Repeat all the records, precisely as given.

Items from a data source
----------

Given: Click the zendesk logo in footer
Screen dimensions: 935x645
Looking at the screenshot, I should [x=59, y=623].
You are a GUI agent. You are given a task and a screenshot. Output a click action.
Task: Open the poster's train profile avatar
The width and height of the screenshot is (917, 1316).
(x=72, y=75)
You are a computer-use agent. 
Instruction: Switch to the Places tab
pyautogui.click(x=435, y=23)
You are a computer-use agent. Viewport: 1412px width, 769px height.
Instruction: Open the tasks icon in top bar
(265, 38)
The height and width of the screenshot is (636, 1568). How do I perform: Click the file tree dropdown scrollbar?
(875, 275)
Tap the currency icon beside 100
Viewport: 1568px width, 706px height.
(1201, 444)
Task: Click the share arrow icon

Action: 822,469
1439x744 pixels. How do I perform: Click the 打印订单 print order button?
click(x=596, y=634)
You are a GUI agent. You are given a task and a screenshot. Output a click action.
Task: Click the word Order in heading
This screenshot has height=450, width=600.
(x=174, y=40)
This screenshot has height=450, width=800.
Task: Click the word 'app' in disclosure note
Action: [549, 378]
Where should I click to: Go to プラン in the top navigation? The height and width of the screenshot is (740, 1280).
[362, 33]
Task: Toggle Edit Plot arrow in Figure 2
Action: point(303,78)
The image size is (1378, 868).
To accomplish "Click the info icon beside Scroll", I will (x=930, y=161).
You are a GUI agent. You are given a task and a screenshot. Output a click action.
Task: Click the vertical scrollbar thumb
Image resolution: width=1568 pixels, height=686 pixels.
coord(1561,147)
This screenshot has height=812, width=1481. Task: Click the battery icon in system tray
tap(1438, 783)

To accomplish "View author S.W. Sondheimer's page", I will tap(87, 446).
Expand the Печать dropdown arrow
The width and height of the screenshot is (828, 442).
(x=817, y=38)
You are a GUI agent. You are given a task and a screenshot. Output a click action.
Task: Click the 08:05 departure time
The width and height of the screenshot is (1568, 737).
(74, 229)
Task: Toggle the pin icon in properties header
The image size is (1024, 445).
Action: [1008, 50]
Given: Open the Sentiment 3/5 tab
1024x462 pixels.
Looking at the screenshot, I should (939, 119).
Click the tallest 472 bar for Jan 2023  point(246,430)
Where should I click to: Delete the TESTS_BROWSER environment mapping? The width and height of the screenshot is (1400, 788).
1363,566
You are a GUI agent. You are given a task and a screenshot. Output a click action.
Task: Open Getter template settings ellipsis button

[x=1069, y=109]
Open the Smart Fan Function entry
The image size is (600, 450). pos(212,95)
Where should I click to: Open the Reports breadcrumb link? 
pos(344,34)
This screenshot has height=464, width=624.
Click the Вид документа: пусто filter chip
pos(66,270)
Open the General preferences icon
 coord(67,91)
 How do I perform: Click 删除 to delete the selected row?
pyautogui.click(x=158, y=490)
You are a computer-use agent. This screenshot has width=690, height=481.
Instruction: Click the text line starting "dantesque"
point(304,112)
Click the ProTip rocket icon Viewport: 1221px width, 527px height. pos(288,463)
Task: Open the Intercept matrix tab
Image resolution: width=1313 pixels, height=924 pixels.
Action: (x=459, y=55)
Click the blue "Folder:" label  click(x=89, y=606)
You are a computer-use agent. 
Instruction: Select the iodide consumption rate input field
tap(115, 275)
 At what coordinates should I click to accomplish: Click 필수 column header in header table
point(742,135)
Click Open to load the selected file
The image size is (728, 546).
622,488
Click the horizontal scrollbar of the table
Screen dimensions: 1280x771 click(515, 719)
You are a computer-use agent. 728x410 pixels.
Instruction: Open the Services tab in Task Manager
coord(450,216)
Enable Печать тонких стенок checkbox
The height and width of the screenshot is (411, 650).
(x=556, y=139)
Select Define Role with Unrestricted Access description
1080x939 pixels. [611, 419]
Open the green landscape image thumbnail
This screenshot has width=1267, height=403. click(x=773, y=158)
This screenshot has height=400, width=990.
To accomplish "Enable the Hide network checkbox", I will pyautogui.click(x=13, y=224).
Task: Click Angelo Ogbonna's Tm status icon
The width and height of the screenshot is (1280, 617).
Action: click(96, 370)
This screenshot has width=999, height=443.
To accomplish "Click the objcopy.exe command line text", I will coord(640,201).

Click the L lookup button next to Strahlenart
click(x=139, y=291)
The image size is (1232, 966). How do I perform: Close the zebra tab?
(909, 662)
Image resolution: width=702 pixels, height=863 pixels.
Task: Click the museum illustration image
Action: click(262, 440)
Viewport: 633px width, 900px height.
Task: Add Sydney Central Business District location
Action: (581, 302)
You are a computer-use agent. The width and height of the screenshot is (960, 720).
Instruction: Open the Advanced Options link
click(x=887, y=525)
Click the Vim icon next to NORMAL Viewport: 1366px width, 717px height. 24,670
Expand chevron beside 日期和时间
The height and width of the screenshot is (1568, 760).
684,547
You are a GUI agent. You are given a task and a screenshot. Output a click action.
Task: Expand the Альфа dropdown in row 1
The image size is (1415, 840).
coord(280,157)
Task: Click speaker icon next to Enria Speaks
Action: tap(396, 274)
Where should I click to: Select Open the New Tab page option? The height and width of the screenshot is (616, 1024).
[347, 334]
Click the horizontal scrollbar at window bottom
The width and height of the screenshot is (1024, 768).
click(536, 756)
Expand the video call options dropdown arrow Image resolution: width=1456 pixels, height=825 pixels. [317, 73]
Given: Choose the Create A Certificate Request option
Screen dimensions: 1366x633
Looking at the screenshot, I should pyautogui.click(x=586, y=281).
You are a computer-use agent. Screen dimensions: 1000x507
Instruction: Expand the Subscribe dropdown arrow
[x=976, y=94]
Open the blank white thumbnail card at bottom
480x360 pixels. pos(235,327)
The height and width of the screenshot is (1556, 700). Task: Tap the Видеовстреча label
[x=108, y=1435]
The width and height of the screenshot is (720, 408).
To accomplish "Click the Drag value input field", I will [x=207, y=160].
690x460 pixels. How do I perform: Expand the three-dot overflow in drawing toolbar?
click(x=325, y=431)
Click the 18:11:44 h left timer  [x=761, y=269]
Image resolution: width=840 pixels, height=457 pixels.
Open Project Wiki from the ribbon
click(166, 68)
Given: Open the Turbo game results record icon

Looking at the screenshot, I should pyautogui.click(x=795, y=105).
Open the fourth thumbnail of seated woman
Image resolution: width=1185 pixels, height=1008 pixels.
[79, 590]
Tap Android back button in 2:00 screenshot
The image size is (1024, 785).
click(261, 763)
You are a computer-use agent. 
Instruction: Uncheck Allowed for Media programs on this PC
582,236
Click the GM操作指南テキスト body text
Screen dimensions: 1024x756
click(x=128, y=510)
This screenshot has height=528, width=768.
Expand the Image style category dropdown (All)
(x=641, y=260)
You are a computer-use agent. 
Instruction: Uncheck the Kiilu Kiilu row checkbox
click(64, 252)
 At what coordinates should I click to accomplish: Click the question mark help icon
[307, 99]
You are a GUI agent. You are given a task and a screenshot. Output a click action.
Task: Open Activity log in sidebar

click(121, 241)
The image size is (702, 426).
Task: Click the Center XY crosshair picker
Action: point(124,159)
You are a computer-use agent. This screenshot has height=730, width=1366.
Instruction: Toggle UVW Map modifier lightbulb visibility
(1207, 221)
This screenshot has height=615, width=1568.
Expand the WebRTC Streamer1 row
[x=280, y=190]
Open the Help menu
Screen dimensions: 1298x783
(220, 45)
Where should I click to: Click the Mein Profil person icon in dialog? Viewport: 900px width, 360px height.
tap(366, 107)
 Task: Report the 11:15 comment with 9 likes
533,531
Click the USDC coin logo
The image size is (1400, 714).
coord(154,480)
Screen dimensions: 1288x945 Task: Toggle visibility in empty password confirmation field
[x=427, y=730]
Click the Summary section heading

----------

**ANSWER SPACE**:
Given: Click the zendesk logo in footer
Screen dimensions: 935x645
Looking at the screenshot, I should [x=59, y=623].
You are a GUI agent. You are given a task and a screenshot. Output a click action.
Task: Open the poster's train profile avatar
The width and height of the screenshot is (917, 1316).
(x=72, y=75)
You are a computer-use agent. 
Instruction: Switch to the Places tab
pyautogui.click(x=435, y=23)
You are a computer-use agent. Viewport: 1412px width, 769px height.
Instruction: Open the tasks icon in top bar
(265, 38)
The height and width of the screenshot is (636, 1568). How do I perform: Click the file tree dropdown scrollbar?
(875, 275)
Tap the currency icon beside 100
Viewport: 1568px width, 706px height.
(1201, 444)
Task: Click the share arrow icon

Action: 822,469
1439x744 pixels. How do I perform: Click the 打印订单 print order button?
click(x=596, y=634)
You are a GUI agent. You are given a task and a screenshot. Output a click action.
Task: Click the word Order in heading
This screenshot has height=450, width=600.
(x=174, y=40)
This screenshot has height=450, width=800.
Task: Click the word 'app' in disclosure note
Action: [549, 378]
Where should I click to: Go to プラン in the top navigation? The height and width of the screenshot is (740, 1280).
[362, 33]
Task: Toggle Edit Plot arrow in Figure 2
Action: point(303,78)
The image size is (1378, 868).
To accomplish "Click the info icon beside Scroll", I will (x=930, y=161).
You are a GUI agent. You are given a task and a screenshot. Output a click action.
Task: Click the vertical scrollbar thumb
Image resolution: width=1568 pixels, height=686 pixels.
coord(1561,147)
This screenshot has height=812, width=1481. Task: Click the battery icon in system tray
tap(1438, 783)

To accomplish "View author S.W. Sondheimer's page", I will tap(87, 446).
Expand the Печать dropdown arrow
The width and height of the screenshot is (828, 442).
(x=817, y=38)
You are a GUI agent. You are given a task and a screenshot. Output a click action.
Task: Click the 08:05 departure time
The width and height of the screenshot is (1568, 737).
(74, 229)
Task: Toggle the pin icon in properties header
The image size is (1024, 445).
Action: [1008, 50]
Given: Open the Sentiment 3/5 tab
1024x462 pixels.
Looking at the screenshot, I should (939, 119).
Click the tallest 472 bar for Jan 2023  point(246,430)
Where should I click to: Delete the TESTS_BROWSER environment mapping? The width and height of the screenshot is (1400, 788).
1363,566
You are a GUI agent. You are given a task and a screenshot. Output a click action.
Task: Open Getter template settings ellipsis button

[x=1069, y=109]
Open the Smart Fan Function entry
The image size is (600, 450). pos(212,95)
Where should I click to: Open the Reports breadcrumb link? 
pos(344,34)
This screenshot has height=464, width=624.
Click the Вид документа: пусто filter chip
pos(66,270)
Open the General preferences icon
 coord(67,91)
 How do I perform: Click 删除 to delete the selected row?
pyautogui.click(x=158, y=490)
You are a computer-use agent. This screenshot has width=690, height=481.
Instruction: Click the text line starting "dantesque"
point(304,112)
Click the ProTip rocket icon Viewport: 1221px width, 527px height. pos(288,463)
Task: Open the Intercept matrix tab
Image resolution: width=1313 pixels, height=924 pixels.
Action: (x=459, y=55)
Click the blue "Folder:" label  click(x=89, y=606)
You are a computer-use agent. 
Instruction: Select the iodide consumption rate input field
tap(115, 275)
 At what coordinates should I click to accomplish: Click 필수 column header in header table
point(742,135)
Click Open to load the selected file
The image size is (728, 546).
622,488
Click the horizontal scrollbar of the table
Screen dimensions: 1280x771 click(515, 719)
You are a computer-use agent. 728x410 pixels.
Instruction: Open the Services tab in Task Manager
coord(450,216)
Enable Печать тонких стенок checkbox
The height and width of the screenshot is (411, 650).
(x=556, y=139)
Select Define Role with Unrestricted Access description
1080x939 pixels. [611, 419]
Open the green landscape image thumbnail
This screenshot has width=1267, height=403. click(x=773, y=158)
This screenshot has height=400, width=990.
To accomplish "Enable the Hide network checkbox", I will pyautogui.click(x=13, y=224).
Task: Click Angelo Ogbonna's Tm status icon
The width and height of the screenshot is (1280, 617).
Action: click(96, 370)
This screenshot has width=999, height=443.
To accomplish "Click the objcopy.exe command line text", I will coord(640,201).

Click the L lookup button next to Strahlenart
click(x=139, y=291)
The image size is (1232, 966). How do I perform: Close the zebra tab?
(909, 662)
Image resolution: width=702 pixels, height=863 pixels.
Task: Click the museum illustration image
Action: click(262, 440)
Viewport: 633px width, 900px height.
Task: Add Sydney Central Business District location
Action: (581, 302)
You are a computer-use agent. The width and height of the screenshot is (960, 720).
Instruction: Open the Advanced Options link
click(x=887, y=525)
Click the Vim icon next to NORMAL Viewport: 1366px width, 717px height. 24,670
Expand chevron beside 日期和时间
The height and width of the screenshot is (1568, 760).
684,547
You are a GUI agent. You are given a task and a screenshot. Output a click action.
Task: Expand the Альфа dropdown in row 1
The image size is (1415, 840).
coord(280,157)
Task: Click speaker icon next to Enria Speaks
Action: tap(396, 274)
Where should I click to: Select Open the New Tab page option? The height and width of the screenshot is (616, 1024).
[347, 334]
Click the horizontal scrollbar at window bottom
The width and height of the screenshot is (1024, 768).
click(536, 756)
Expand the video call options dropdown arrow Image resolution: width=1456 pixels, height=825 pixels. [317, 73]
Given: Choose the Create A Certificate Request option
Screen dimensions: 1366x633
Looking at the screenshot, I should pyautogui.click(x=586, y=281).
You are a computer-use agent. Screen dimensions: 1000x507
Instruction: Expand the Subscribe dropdown arrow
[x=976, y=94]
Open the blank white thumbnail card at bottom
480x360 pixels. pos(235,327)
The height and width of the screenshot is (1556, 700). Task: Tap the Видеовстреча label
[x=108, y=1435]
The width and height of the screenshot is (720, 408).
To accomplish "Click the Drag value input field", I will [x=207, y=160].
690x460 pixels. How do I perform: Expand the three-dot overflow in drawing toolbar?
click(x=325, y=431)
Click the 18:11:44 h left timer  [x=761, y=269]
Image resolution: width=840 pixels, height=457 pixels.
Open Project Wiki from the ribbon
click(166, 68)
Given: Open the Turbo game results record icon

Looking at the screenshot, I should pyautogui.click(x=795, y=105).
Open the fourth thumbnail of seated woman
Image resolution: width=1185 pixels, height=1008 pixels.
[79, 590]
Tap Android back button in 2:00 screenshot
The image size is (1024, 785).
click(261, 763)
You are a computer-use agent. 
Instruction: Uncheck Allowed for Media programs on this PC
582,236
Click the GM操作指南テキスト body text
Screen dimensions: 1024x756
click(x=128, y=510)
This screenshot has height=528, width=768.
Expand the Image style category dropdown (All)
(x=641, y=260)
You are a computer-use agent. 
Instruction: Uncheck the Kiilu Kiilu row checkbox
click(64, 252)
 At what coordinates should I click to accomplish: Click the question mark help icon
[307, 99]
You are a GUI agent. You are given a task and a screenshot. Output a click action.
Task: Open Activity log in sidebar

click(121, 241)
The image size is (702, 426).
Task: Click the Center XY crosshair picker
Action: point(124,159)
You are a computer-use agent. This screenshot has height=730, width=1366.
Instruction: Toggle UVW Map modifier lightbulb visibility
(1207, 221)
This screenshot has height=615, width=1568.
Expand the WebRTC Streamer1 row
[x=280, y=190]
Open the Help menu
Screen dimensions: 1298x783
(220, 45)
Where should I click to: Click the Mein Profil person icon in dialog? Viewport: 900px width, 360px height.
tap(366, 107)
 Task: Report the 11:15 comment with 9 likes
533,531
Click the USDC coin logo
The image size is (1400, 714).
coord(154,480)
Screen dimensions: 1288x945 Task: Toggle visibility in empty password confirmation field
[x=427, y=730]
Click the Summary section heading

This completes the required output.